I've seen a lot of content online about fatherhood and most of it is either picture-perfect Instagram dads or the opposite extreme, guys venting about how hard everything is. I want to write something in between. Because the truth is it's both at the same time. It's one of the hardest things I've ever done and also the best thing in my life. Those two things don't cancel each other out. They coexist.

Jason Newton and his son sharing a happy moment in Moses Lake Washington

My son was born in 2023. He's got this laugh that makes everything else stop mattering for a second. He's at the age where everything is fascinating and he wants to know why about literally everything.
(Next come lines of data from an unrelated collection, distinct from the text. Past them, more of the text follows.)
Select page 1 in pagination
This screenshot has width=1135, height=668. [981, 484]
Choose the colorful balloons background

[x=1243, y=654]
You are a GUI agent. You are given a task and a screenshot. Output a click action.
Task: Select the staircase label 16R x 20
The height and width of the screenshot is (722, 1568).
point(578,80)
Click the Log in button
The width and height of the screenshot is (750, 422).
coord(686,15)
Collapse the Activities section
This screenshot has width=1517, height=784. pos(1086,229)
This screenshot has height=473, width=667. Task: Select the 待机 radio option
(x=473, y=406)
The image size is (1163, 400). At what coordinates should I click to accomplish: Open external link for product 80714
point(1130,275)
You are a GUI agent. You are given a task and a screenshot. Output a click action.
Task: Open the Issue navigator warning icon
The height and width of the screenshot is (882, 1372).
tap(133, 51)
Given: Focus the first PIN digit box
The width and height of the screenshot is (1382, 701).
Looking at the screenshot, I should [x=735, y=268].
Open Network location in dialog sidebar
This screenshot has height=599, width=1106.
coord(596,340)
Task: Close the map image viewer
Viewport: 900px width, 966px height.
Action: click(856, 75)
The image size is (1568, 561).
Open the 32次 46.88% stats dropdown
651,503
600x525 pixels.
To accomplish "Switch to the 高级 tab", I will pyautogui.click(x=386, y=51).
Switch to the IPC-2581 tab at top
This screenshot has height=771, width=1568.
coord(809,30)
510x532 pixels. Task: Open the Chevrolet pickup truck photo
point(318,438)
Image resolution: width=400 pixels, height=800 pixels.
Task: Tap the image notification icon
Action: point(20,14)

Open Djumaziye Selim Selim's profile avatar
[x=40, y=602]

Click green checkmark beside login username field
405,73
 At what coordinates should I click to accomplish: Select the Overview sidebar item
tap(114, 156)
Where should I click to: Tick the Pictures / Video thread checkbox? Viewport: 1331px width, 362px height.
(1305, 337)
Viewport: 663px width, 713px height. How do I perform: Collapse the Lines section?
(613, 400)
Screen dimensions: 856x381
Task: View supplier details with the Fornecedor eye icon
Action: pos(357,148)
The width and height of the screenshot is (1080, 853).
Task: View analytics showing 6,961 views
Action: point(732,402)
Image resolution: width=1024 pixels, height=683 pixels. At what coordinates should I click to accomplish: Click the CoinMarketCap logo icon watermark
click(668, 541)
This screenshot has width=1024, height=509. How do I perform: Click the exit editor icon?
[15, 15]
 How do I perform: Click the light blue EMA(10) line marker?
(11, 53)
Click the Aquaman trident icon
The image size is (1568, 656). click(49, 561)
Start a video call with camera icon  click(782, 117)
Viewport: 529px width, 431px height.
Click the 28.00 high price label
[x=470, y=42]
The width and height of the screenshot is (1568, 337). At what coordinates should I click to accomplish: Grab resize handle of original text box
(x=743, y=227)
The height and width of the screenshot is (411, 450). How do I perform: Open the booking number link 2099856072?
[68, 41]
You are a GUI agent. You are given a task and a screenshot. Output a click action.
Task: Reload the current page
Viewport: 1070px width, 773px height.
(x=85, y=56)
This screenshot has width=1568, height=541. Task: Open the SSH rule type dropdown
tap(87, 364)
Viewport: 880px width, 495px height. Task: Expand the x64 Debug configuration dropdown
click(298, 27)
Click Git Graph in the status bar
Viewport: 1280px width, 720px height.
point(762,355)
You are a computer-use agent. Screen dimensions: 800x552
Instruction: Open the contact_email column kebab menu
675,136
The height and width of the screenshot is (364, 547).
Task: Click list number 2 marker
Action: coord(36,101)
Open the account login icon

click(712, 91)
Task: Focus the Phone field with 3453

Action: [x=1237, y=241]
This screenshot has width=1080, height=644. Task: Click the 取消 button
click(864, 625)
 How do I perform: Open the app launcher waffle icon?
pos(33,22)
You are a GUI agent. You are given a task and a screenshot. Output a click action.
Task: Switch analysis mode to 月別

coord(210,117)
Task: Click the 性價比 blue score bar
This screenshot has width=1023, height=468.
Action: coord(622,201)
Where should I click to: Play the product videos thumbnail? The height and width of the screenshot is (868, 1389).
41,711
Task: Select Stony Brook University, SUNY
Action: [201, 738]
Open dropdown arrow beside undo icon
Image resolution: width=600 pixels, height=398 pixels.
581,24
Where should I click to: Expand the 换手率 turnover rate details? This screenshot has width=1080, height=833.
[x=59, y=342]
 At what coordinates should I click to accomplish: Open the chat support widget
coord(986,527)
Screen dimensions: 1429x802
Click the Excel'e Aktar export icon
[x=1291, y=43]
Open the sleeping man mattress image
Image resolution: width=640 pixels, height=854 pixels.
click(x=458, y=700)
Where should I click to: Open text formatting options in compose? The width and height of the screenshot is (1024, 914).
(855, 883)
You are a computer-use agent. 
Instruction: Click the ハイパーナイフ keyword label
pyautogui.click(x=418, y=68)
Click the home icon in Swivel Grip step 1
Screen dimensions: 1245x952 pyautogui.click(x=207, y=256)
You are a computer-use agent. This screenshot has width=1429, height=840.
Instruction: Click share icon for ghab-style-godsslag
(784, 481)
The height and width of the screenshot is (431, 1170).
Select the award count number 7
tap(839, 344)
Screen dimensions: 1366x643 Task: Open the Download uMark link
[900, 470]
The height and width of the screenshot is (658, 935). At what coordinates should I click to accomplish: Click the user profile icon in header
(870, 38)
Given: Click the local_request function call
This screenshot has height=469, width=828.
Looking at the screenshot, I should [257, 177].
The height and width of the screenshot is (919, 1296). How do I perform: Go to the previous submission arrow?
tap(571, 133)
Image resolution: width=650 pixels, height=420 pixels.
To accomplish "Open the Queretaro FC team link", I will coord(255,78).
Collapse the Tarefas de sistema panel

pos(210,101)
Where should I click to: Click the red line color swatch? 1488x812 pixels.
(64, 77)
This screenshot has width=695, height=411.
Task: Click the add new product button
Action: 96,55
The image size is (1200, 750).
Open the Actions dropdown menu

Why does the truck make that sound. Why is the sky that color. Why do we eat dinner before we watch a movie. I don't always have a great answer but I try to give him a real one anyway. I think that matters more than the answer itself.

Single parenting in Moses Lake has its own specific texture. This is a small town. People know you. People know your kid. That's mostly a good thing. My neighbors will wave when we're outside. Church people check in. When he's with me on the weekend we're not invisible. We're part of something. I genuinely don't know how I'd do this in a city where nobody knows your name. The community here makes a real difference even when it's just small stuff.

The logistics are what nobody warns you about. You become a master at planning ahead. Snacks, wipes, a change of clothes, knowing which bathroom stops are actually clean. You figure out very quickly how to do the grocery run with a toddler in tow without it turning into a 45 minute event. You learn which playgrounds in town he actually likes. You develop a kind of quiet competence about all of it that nobody really sees but you feel in your bones.

Faith has been a bigger part of this than I expected. When I gave my life to Christ in January 2024 my son was pretty young. But I've started thinking about what I want him to grow up knowing. Not just rules. I want him to grow up seeing a dad who actually lives his faith. Who prays, who serves, who handles hard things with some kind of grace. That's a high bar. I don't always clear it. But I'm trying and I think he sees me trying and I think that counts.

The hardest moments are not the dramatic ones. It's the small quiet stuff. It's the random Tuesday when you wish you had someone else in the room to see the funny thing he just did. It's the nights when he's asleep at your place and the house is calm and you feel simultaneously grateful and a little lonely in the same breath. That's real. I'm not going to wrap that up in a bow and pretend it isn't.

But here's what I keep coming back to: this kid is going to be okay. I really believe that. He's growing up in Moses Lake with the lake five minutes away and good people around him and a dad who shows up. That's a solid foundation. And most days when he's with me and we're out somewhere in the Columbia Basin and the light is doing that thing it does over the water here, I think about how lucky I am and I mean it.

If you're a single dad reading this, I'm not going to give you a five step plan. I'll just say this: show up consistently, let the small moments count, get yourself some community around you, and don't let the hard parts of the story convince you it's a bad story. It's not. It's actually a really good one.